A polícia de Braga faz jus às tradições culturais que sempre prestigiaram esse tipo de corporações. Por Passa Palavra

Gustave Courbet (1819-1877), L'Origine du Monde (1866), óleo, Musée d'Orsay, Paris
Gustave Courbet (1819-1877), L’Origine du Monde (1866), óleo, Musée d’Orsay, Paris

Braga, para quem não o saiba, é uma cidade do norte de Portugal, sede de um arcebispado cujas tradições canónicas próprias constituem o último vestígio da independência do reino dos Suevos, anexado no final do século VI pela monarquia visigótica, antes que os árabes os anexassem a todos cento e vinte e tal anos depois.

Inspirada talvez pelo arcebispado e por mais que milenares tradições, a Polícia de Segurança Pública de Braga, com o amor à cultura e a abertura de espírito que as polícias sempre revelam em todos os lugares do mundo, apreendeu na Feira do Livro daquela cidade os exemplares de uma obra que reproduz na capa o célebre quadro de Gustave Courbet, A Origem do mundo, o ventre feminino de onde todos nós procedemos, polícias de Braga incluídos.

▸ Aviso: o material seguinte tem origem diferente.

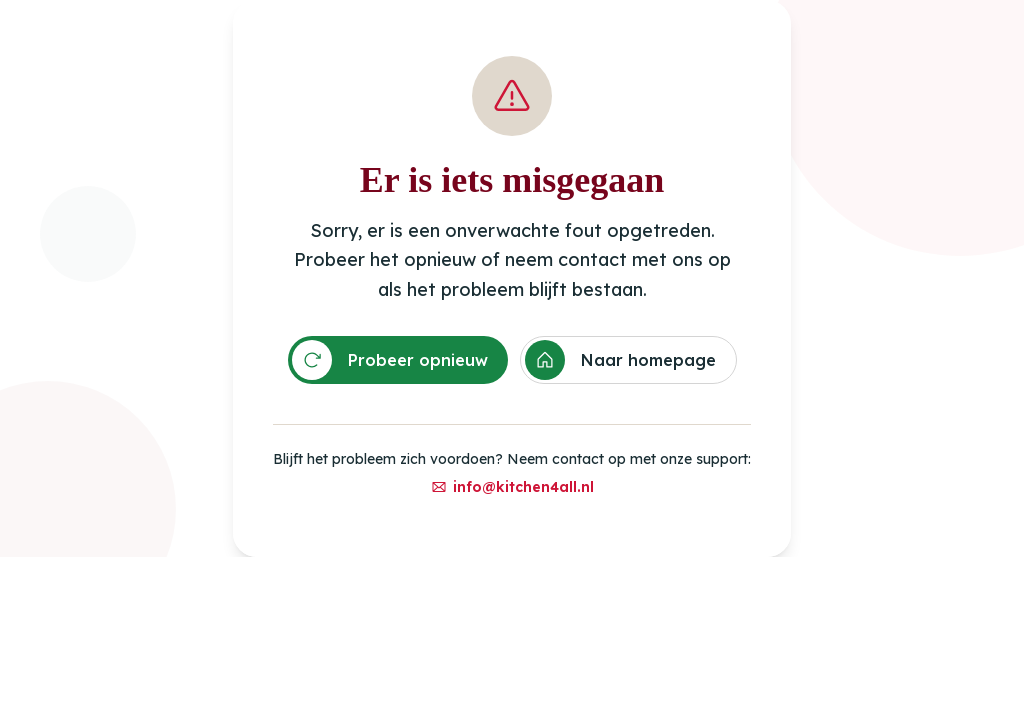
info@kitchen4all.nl (512, 487)
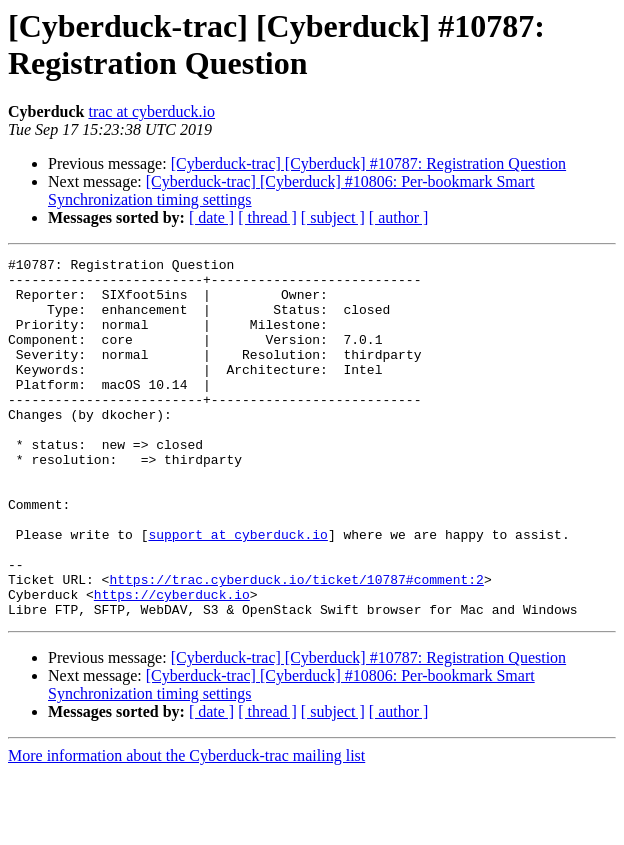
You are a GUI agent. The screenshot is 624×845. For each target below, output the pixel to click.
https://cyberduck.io (172, 663)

Socialista ou anarquista, autor de um conhecidíssimo retrato de Proudhon, o pintor Courbet desempenhou cargos culturais na Comuna de Paris, o que o obrigou a exilar-se na Suíça, onde morreu. Muitos dos seus quadros foram escandalosos, entre eles o que agora assustou as autoridades bracarenses, mas enfim, com o passar dos tempos e a abertura dos costumes todos eles se encontram expostos nos melhores museus, à vista das famílias e das respectivas criancinhas. A Origem do mundo está no Museu d’Orsay, em Paris, visitado por milhões de turistas todos os anos e os postais que o reproduzem contam-se entre os mais vendidos.

Perante a galhofa e a indignação geral, a direcção da polícia reconheceu que não havia fundamentos para a apreensão e prometeu devolver os exemplares. Mas para aqueles leitores brasileiros que julgarem que histórias assim acontecem apenas nas vetustas terras suevas, falaremos um dia da convocação de Sófocles − esse mesmo, o grego do século V antes de Cristo − aos serviços da censura de São Paulo durante o regime militar.

3 COMENTÁRIOS

  1. Conheço uma história curiosa que me foi contada pela filha do protagonista.
    Era nos tempos da outra senhora [do anterior regime, ou seja, do salazarismo], e o pai da minha amiga, sendo casado com uma italiana que por sua vez era filha de uma croata, foi passar férias à casa da sogra na antiga Jugoslávia. Um país “comunista”, portanto. Como o senhor era um brincalhão, escreveu uma carta ao próprio cão que tinha deixado em Portugal. Aliás, ele era tão brincalhão que tinha posto ao animal não só um nome, mas também um sobrenome. E foi para esse nome completo que ele endereçou a missiva. Depois do 25 de Abril [a Revolução dos Cravos], o nosso amigo brincalhão descobriu que o cachorro tinha uma ficha na PIDE.